But you can't buy it at retail, which means that from the perspective of someone buying an AM4 mITX board it may as well not exist.
Yup. I think my 3.2ghz Ivy scores about 14000 in Physics in Firestrike. http://www.3dmark.com/3dm/17973935? Aye, pretty much 14k on the nose. So 17+ is very impressive. That was about what I used to score (mid 16s) with a 3970x overclocked to 4.9ghz. Everything seems to be adding up nicely to the Broadwell E sort of range.
Oh yeah man by miles and miles That is what I find very reassuring. If one of my rigs goes poof then I can replace like for like for much less than I would usually have set aside
I'm itching for new shinies too, maybe Ryzen 2nd gen will be worth it. Exciting times though! Really pleased to see AMD putting a shift in
Well, I can see people ditching their 4 cores for 6 or 8 cores with decent IPC, if its affordable. Equally, some may want to go AMD just out of iterative boredom fatigue, ala the Intel Corporation. I admit, I also have a ticket for the hype train.
I like the idea of 6 cores but for gaming its not necessary at the moment as far as i know? If i was still rendering 3D images I'd be very excited.
I'm sure for many the extra cores will be a worthy upgrade and I'd love to say I'd make use of them on my desktop but sadly not. However, if Ryzen supports full virtualization and ECC memory...

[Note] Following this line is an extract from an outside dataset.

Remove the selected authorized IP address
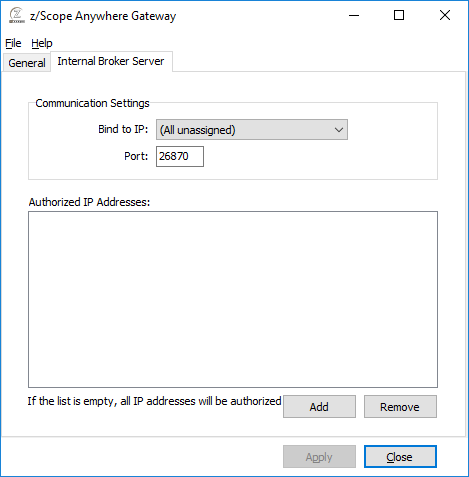 [400, 407]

Correct, currently 4 cores is still perfectly sufficient for gaming: http://www.anandtech.com/show/10968...w-review-the-new-stock-performance-champion/6
See this is it, I'd rather be able to OC further than introduce the heat of extra cores, which leaves me with the quad core options and unfortunately they are not enough of an upgrade to justify from what I'm seeing at the moment. Having said all this I may just crack and buy myself new toys.

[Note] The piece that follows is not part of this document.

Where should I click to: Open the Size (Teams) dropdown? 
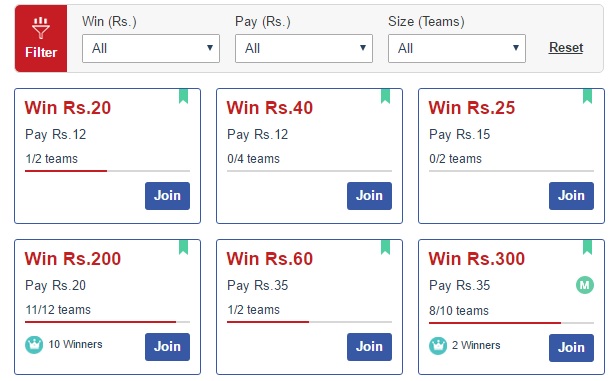pyautogui.click(x=457, y=48)
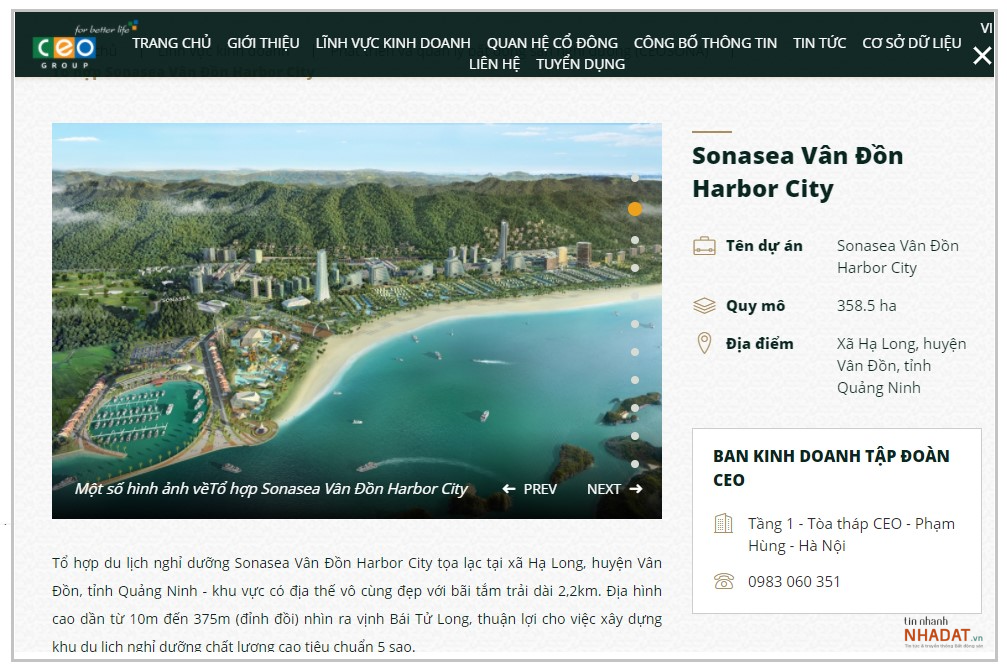This screenshot has width=1007, height=667.
Task: Click the CEO Group logo
Action: (67, 46)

Cores in gaming is only getting more prevalent the consoles aren't moving away from low power many threads so niether will gaming. 4 threads is a minimum now. Once upon a time you didn't need more than1 core for gaming, blimey back in the day you didn't need an FPU I remember buying on of those as a bolt on upgrade much like a Physx card
Exactly, and it would move to 6 or more cores if widely available. How do 4 cores over 2 currently stack up in current games?
That's fine and at the point that the benchmarks start showing a marked difference I'll probably want to move over to more cores, at the moment I'm not seeing anything convincing despite the fact we're fairly deep into this console gen. To be honest I was expecting things to move that way myself but so far it doesn't seem to be the case. So the best thing to do if things are moving in a multi threaded direction is to wait until its needed and buy the best 6-8 core chip at that time. At the moment you may as well buy a quad and clock the nuts off it. My 2p Also, I remember only needing one core for gaming (used to run an Athlon 3700+, 2GB and a 7600GT)
My first IBM-compatible gaming PC was an 8088 running at 7.17MHz and with 640KB of RAM. Damn kids, get off my eLawn...
Loving the look of the Ryzen package design and branding. RGB coolers... pretty but such a gimmick. Are we any clearer on specifically what will be launched on the 28th, or could AMD sneak in the 6-core chips and really create a big ball-ache for Intel?
The leaks are showing that it'll just be the 8 core CPUs at launch: - 1800X - 1700X - 1700 The 6 core and 4 core variants will follow at some later point.